** Extracted material follows **
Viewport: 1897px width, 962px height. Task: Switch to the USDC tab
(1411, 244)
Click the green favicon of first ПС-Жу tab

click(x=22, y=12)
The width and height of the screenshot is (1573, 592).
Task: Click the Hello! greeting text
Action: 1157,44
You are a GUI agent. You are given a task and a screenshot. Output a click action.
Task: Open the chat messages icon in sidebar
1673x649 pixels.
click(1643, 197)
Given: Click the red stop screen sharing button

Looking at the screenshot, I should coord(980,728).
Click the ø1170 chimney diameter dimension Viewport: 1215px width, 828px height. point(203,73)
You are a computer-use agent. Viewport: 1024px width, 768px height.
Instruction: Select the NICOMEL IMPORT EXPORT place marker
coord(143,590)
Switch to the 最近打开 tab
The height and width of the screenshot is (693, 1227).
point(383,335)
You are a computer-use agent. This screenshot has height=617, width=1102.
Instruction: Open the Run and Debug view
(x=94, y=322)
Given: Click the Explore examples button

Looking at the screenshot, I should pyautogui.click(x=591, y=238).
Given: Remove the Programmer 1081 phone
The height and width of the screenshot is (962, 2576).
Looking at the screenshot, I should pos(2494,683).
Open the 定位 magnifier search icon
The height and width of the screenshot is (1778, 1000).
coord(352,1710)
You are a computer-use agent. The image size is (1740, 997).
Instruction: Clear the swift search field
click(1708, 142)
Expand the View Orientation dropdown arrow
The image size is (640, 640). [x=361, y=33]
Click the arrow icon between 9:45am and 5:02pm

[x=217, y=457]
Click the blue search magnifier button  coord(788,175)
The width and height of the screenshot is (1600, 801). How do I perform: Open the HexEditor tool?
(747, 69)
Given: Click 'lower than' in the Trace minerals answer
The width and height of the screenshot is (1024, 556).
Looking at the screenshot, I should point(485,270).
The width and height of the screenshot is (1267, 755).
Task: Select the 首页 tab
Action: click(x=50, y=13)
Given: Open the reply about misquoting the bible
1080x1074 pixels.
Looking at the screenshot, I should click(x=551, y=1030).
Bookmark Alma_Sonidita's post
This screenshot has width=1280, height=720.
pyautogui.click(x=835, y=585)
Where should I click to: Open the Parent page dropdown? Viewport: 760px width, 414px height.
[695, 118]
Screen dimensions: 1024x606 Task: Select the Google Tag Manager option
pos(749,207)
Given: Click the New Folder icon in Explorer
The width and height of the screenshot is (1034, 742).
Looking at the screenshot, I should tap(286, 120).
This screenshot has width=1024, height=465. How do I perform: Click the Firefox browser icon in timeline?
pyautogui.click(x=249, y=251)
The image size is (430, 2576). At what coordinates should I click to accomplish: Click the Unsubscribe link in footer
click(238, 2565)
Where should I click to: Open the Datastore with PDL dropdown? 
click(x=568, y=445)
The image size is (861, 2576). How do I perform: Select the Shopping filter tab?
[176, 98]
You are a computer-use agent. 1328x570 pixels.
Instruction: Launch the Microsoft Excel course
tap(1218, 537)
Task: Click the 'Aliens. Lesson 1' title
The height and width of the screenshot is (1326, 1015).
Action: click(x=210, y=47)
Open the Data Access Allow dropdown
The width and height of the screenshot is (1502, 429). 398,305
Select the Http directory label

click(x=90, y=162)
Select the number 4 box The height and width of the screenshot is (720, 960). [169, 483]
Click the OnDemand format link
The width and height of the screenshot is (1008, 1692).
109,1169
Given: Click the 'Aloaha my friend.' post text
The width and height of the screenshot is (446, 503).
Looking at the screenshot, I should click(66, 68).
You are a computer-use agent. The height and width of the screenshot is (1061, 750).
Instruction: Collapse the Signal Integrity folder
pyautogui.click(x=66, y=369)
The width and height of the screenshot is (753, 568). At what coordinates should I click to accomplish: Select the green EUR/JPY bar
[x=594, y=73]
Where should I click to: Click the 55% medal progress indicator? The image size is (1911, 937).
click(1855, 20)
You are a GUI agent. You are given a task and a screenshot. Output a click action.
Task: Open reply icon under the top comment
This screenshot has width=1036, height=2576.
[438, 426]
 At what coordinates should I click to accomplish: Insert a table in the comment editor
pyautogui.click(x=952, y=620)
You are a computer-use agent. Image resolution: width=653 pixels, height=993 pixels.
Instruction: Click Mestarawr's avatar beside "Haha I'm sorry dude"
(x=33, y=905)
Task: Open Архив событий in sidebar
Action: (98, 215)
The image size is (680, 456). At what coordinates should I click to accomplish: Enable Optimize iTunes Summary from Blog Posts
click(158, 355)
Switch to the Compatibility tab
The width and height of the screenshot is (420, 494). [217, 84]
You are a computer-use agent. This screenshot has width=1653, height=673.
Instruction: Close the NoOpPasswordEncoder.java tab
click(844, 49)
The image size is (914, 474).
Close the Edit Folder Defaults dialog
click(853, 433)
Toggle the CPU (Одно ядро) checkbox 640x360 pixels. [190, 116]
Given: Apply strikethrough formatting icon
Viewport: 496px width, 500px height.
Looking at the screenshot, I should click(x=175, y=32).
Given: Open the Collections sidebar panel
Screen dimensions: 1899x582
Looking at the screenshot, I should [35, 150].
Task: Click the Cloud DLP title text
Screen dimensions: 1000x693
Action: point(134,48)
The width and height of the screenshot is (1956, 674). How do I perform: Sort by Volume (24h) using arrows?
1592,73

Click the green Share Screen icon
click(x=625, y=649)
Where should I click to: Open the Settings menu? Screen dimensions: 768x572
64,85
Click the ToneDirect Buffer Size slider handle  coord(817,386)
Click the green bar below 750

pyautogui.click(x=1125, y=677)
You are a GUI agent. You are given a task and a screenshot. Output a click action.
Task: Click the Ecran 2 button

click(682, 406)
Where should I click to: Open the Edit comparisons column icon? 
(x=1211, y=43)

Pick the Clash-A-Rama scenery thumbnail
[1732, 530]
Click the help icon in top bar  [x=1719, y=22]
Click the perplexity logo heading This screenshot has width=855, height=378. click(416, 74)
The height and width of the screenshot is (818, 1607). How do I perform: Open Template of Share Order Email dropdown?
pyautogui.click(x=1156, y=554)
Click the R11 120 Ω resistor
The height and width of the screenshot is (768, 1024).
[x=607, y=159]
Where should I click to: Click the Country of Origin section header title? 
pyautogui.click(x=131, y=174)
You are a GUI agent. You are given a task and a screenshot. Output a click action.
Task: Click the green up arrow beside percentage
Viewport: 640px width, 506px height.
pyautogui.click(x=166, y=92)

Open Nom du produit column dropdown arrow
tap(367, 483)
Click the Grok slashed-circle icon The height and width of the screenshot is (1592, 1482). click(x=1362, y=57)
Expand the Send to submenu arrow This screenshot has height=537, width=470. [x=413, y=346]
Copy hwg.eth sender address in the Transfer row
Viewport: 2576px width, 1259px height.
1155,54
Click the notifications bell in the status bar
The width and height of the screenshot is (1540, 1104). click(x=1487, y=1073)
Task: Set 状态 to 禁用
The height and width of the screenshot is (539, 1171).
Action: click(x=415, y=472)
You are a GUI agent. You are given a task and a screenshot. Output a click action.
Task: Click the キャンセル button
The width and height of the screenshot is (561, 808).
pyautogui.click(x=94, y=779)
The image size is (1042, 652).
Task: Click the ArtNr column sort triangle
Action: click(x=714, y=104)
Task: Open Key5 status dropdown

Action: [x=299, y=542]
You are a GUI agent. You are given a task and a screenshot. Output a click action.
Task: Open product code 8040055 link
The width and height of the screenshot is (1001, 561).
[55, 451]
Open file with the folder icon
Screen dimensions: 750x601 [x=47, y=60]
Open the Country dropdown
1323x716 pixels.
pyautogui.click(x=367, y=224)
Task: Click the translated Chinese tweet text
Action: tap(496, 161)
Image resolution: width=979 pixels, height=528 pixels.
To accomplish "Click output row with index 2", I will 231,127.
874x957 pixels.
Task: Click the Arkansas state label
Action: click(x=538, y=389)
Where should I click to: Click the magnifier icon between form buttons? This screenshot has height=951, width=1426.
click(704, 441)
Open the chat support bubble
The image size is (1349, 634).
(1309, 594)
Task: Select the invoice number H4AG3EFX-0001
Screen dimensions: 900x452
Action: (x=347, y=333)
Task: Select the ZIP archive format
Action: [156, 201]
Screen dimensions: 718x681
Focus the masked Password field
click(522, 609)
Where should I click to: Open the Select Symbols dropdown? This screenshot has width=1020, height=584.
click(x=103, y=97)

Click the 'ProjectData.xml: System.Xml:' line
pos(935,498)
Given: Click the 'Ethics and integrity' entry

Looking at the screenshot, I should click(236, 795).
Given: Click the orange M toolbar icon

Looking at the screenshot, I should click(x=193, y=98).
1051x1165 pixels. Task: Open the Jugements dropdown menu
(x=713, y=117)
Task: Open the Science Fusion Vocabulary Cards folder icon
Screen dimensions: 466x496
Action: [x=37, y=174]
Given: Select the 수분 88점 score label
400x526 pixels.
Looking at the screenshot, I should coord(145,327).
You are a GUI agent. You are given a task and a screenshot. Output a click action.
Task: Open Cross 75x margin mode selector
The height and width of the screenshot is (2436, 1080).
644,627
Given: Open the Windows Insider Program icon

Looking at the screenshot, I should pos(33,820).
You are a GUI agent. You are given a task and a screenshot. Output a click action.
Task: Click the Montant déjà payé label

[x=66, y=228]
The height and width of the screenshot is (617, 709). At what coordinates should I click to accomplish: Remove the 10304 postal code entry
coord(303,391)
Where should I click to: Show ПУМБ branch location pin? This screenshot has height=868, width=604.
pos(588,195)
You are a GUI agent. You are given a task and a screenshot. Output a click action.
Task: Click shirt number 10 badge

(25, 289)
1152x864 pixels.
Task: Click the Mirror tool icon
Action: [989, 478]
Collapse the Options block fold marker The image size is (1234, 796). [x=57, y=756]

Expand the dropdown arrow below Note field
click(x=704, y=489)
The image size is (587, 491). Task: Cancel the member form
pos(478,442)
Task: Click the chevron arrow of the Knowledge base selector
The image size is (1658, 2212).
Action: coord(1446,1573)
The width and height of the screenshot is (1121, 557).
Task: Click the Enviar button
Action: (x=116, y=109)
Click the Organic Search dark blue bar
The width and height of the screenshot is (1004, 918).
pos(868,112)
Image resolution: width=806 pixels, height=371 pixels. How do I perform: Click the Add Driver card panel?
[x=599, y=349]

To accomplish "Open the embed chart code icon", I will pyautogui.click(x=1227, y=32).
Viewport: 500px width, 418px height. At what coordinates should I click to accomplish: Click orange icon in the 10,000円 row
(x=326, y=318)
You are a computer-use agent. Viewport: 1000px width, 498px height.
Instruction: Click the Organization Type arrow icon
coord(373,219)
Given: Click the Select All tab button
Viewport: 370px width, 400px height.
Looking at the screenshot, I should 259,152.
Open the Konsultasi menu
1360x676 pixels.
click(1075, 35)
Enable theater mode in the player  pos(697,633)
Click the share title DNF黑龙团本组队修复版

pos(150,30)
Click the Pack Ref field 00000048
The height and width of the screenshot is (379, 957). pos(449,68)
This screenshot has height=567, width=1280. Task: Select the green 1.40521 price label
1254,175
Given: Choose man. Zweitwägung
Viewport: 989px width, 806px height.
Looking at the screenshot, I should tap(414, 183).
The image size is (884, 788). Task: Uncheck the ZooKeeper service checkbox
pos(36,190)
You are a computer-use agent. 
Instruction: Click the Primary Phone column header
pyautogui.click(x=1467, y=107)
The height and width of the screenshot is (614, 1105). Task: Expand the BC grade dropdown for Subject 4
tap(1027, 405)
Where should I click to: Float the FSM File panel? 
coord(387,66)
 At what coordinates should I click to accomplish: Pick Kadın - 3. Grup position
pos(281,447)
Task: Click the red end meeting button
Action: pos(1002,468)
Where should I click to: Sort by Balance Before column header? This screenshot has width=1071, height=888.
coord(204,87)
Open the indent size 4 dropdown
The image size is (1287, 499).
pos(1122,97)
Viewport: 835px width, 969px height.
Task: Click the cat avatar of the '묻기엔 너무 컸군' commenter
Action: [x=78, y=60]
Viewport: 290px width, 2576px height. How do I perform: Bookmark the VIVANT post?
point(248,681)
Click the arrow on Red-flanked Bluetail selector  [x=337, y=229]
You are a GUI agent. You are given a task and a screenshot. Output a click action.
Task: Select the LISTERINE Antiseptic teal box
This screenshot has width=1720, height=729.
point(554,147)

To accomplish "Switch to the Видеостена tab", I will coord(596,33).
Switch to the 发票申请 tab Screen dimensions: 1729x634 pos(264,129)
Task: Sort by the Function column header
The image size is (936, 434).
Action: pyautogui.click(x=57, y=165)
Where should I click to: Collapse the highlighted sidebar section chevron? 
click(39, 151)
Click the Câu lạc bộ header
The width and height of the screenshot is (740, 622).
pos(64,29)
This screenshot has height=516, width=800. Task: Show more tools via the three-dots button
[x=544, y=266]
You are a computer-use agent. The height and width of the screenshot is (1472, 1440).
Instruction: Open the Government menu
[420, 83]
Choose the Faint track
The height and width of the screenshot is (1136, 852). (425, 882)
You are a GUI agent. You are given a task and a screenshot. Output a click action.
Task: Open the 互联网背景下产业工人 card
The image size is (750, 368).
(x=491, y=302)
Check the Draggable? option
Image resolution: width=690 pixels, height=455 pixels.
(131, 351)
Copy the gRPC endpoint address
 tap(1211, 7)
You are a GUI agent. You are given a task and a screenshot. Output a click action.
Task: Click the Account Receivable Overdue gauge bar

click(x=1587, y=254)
** End of Extracted material **
▶ _Required action_: Would you output, from the records above, exactly the run of lines that starts at the line containing "The height and width of the screenshot is (693, 1227)." and ends at the line containing "Open the 定位 magnifier search icon", and only that run?

▶ _Solution for this exercise_:
The height and width of the screenshot is (693, 1227).
point(383,335)
You are a computer-use agent. This screenshot has height=617, width=1102.
Instruction: Open the Run and Debug view
(x=94, y=322)
Given: Click the Explore examples button

Looking at the screenshot, I should pyautogui.click(x=591, y=238).
Given: Remove the Programmer 1081 phone
The height and width of the screenshot is (962, 2576).
Looking at the screenshot, I should pos(2494,683).
Open the 定位 magnifier search icon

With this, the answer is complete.